### [EXERCISE AIM]
Where the word "button" appears in a line below, copy the whole line.

### [DATA]

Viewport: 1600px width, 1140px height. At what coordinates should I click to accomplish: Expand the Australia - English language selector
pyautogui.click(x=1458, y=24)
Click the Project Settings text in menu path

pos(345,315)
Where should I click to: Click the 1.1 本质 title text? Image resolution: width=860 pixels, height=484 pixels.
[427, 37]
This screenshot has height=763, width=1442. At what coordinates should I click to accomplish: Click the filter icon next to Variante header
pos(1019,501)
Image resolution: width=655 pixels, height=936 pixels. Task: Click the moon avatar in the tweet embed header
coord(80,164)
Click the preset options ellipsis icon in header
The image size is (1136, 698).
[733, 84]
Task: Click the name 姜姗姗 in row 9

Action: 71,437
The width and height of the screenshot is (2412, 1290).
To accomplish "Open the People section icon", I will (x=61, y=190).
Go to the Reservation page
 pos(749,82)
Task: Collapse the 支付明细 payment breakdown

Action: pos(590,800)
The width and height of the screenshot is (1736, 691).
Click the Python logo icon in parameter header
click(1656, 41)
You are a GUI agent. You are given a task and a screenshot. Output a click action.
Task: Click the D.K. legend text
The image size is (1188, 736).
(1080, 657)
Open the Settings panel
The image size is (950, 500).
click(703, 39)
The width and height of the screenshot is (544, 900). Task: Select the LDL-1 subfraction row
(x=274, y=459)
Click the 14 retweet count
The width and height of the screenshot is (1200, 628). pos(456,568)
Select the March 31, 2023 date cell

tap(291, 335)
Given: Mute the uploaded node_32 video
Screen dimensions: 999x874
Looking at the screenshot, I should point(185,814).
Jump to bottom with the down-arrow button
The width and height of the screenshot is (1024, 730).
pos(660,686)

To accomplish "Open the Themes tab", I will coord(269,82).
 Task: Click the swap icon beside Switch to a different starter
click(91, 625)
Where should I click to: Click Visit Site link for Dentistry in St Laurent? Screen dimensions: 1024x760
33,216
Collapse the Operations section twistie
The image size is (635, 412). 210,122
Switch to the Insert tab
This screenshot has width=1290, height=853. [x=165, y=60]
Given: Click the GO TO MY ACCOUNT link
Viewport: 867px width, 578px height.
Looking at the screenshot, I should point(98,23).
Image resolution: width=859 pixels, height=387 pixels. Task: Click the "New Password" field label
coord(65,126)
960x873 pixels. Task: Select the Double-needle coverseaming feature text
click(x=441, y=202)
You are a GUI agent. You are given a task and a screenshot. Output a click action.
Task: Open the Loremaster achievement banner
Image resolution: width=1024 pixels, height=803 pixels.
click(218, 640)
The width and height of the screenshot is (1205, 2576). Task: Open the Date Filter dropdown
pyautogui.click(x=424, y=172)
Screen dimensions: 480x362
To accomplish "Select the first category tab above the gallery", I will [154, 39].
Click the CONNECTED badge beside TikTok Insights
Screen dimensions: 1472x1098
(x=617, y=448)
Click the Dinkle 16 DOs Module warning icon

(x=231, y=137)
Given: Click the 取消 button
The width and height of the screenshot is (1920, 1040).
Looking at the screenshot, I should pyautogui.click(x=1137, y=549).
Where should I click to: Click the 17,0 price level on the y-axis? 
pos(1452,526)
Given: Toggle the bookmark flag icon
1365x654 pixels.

### [REPLY]
Jump to bottom with the down-arrow button
Given: Click the 取消 button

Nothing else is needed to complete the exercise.